Work instructions: Copy out the listing verbatim, everything from the line containing "Click the orange warning" down to the line containing "Action: (67, 177)", including both of those lines.

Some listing
--------------------
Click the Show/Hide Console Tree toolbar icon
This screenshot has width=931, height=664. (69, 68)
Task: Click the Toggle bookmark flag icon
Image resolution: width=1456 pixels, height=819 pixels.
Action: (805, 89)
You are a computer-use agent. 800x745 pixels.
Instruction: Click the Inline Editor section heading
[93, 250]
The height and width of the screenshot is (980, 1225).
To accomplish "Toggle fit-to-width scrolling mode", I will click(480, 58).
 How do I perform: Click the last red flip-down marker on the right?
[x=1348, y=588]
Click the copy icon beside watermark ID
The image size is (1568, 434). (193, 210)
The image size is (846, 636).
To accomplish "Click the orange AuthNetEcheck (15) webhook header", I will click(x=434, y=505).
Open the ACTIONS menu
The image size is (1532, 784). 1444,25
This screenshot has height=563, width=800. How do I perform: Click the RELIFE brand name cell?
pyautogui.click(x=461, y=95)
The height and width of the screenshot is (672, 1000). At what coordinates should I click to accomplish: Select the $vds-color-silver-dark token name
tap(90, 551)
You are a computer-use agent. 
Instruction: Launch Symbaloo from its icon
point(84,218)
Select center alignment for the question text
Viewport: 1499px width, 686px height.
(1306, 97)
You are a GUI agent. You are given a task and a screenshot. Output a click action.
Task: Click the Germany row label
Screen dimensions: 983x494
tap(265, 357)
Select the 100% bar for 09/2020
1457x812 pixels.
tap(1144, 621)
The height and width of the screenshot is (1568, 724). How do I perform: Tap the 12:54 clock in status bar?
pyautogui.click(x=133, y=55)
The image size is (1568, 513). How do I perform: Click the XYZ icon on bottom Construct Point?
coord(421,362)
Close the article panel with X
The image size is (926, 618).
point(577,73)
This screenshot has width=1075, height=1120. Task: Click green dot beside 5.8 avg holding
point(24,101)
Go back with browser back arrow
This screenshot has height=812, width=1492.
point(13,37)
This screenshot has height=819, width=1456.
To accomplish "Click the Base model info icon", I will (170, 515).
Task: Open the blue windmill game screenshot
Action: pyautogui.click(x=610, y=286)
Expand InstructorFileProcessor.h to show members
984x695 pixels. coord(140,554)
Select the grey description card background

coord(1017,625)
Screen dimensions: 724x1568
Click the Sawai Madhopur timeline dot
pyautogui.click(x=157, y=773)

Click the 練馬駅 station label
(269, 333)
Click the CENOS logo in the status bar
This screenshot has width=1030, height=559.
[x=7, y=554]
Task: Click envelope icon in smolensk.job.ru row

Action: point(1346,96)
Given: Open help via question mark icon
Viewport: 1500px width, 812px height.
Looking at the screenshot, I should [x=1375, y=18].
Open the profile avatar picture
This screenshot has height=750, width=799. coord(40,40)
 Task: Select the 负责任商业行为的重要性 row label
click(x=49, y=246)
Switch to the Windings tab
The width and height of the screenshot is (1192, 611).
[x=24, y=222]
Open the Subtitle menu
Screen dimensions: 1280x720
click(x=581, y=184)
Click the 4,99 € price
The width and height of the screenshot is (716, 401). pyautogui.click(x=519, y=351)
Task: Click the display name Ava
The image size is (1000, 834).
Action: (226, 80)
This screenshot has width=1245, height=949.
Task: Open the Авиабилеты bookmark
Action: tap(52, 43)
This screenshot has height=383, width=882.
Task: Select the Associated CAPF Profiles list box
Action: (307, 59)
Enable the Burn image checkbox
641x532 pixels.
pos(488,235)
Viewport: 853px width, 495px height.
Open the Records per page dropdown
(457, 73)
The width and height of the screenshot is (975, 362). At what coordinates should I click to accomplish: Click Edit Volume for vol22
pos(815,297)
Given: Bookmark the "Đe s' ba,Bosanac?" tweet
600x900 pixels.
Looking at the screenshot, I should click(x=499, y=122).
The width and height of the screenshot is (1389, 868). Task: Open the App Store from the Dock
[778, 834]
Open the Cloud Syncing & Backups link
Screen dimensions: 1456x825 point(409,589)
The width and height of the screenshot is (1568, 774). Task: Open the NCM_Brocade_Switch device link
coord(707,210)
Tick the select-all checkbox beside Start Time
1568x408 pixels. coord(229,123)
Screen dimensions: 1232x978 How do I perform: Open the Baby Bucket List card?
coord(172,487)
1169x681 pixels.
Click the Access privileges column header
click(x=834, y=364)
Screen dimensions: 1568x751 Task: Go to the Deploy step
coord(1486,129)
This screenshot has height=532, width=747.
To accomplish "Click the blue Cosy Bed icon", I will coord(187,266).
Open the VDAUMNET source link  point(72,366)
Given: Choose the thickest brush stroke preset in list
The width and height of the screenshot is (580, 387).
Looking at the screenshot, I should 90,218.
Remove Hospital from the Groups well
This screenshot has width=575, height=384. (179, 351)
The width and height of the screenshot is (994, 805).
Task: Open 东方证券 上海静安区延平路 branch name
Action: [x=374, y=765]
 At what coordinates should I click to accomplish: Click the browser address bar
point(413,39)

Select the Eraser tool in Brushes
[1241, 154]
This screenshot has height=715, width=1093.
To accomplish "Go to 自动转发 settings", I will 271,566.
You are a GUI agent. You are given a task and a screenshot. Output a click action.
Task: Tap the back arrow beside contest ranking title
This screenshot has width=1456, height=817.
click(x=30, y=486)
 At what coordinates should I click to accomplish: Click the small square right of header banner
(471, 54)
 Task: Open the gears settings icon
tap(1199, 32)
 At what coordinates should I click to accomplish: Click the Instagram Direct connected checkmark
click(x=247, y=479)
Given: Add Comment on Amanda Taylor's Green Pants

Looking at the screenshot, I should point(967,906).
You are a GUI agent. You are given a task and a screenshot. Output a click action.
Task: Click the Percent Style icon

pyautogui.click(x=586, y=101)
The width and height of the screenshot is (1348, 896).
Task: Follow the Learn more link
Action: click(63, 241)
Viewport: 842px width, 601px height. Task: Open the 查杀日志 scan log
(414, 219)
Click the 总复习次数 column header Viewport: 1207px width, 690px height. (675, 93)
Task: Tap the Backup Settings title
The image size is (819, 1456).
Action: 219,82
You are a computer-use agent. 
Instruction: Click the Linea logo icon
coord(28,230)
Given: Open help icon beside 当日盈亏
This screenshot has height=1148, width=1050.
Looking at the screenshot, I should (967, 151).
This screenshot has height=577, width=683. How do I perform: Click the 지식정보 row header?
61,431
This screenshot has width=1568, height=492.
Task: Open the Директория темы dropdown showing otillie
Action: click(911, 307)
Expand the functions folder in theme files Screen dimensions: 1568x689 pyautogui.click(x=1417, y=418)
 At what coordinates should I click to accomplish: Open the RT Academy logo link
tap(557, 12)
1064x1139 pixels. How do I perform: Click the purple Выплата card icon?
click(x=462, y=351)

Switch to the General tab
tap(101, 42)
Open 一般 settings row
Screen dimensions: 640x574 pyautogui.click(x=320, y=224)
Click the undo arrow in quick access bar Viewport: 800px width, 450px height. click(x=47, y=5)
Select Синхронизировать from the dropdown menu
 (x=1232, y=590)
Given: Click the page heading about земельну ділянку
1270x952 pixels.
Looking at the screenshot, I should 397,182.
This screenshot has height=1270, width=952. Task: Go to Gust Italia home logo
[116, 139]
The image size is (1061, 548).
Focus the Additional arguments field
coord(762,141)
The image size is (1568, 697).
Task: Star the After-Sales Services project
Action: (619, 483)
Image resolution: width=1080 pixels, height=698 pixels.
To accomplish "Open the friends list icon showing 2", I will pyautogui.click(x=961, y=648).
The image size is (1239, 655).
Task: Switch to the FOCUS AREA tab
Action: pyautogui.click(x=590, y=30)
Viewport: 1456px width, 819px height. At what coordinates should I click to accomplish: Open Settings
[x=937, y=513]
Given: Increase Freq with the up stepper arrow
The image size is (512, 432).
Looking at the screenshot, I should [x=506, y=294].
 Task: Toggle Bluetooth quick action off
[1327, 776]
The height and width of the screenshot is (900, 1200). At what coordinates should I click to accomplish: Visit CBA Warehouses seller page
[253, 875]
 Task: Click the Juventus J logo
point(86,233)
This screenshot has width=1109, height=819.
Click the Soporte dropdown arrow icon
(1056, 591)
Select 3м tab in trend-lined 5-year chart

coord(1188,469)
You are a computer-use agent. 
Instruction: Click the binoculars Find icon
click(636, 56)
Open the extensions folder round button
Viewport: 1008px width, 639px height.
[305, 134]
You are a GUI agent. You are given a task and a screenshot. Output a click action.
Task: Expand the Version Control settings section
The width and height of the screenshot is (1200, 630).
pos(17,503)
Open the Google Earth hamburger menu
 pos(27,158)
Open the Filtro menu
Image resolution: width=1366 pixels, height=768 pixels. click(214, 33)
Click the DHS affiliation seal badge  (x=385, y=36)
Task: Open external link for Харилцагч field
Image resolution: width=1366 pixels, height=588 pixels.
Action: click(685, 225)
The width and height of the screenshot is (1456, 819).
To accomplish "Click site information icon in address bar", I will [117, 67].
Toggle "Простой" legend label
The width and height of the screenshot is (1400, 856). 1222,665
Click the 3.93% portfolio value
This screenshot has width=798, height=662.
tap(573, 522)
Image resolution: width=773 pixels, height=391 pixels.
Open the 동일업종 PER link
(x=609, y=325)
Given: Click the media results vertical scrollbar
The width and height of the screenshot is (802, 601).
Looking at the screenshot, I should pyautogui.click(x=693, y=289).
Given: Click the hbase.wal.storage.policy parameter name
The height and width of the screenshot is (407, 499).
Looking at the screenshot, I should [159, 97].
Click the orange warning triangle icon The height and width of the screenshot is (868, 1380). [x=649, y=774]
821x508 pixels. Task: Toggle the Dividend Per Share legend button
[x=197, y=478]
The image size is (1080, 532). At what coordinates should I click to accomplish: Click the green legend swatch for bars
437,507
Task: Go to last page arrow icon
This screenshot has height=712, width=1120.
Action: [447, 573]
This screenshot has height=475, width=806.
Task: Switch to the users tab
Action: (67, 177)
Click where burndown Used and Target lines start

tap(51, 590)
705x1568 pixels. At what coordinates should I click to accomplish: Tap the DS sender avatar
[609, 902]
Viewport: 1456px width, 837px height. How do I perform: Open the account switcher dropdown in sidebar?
--------------------
Exercise solution:
Click the orange warning triangle icon The height and width of the screenshot is (868, 1380). [x=649, y=774]
821x508 pixels. Task: Toggle the Dividend Per Share legend button
[x=197, y=478]
The image size is (1080, 532). At what coordinates should I click to accomplish: Click the green legend swatch for bars
437,507
Task: Go to last page arrow icon
This screenshot has height=712, width=1120.
Action: [447, 573]
This screenshot has height=475, width=806.
Task: Switch to the users tab
Action: (67, 177)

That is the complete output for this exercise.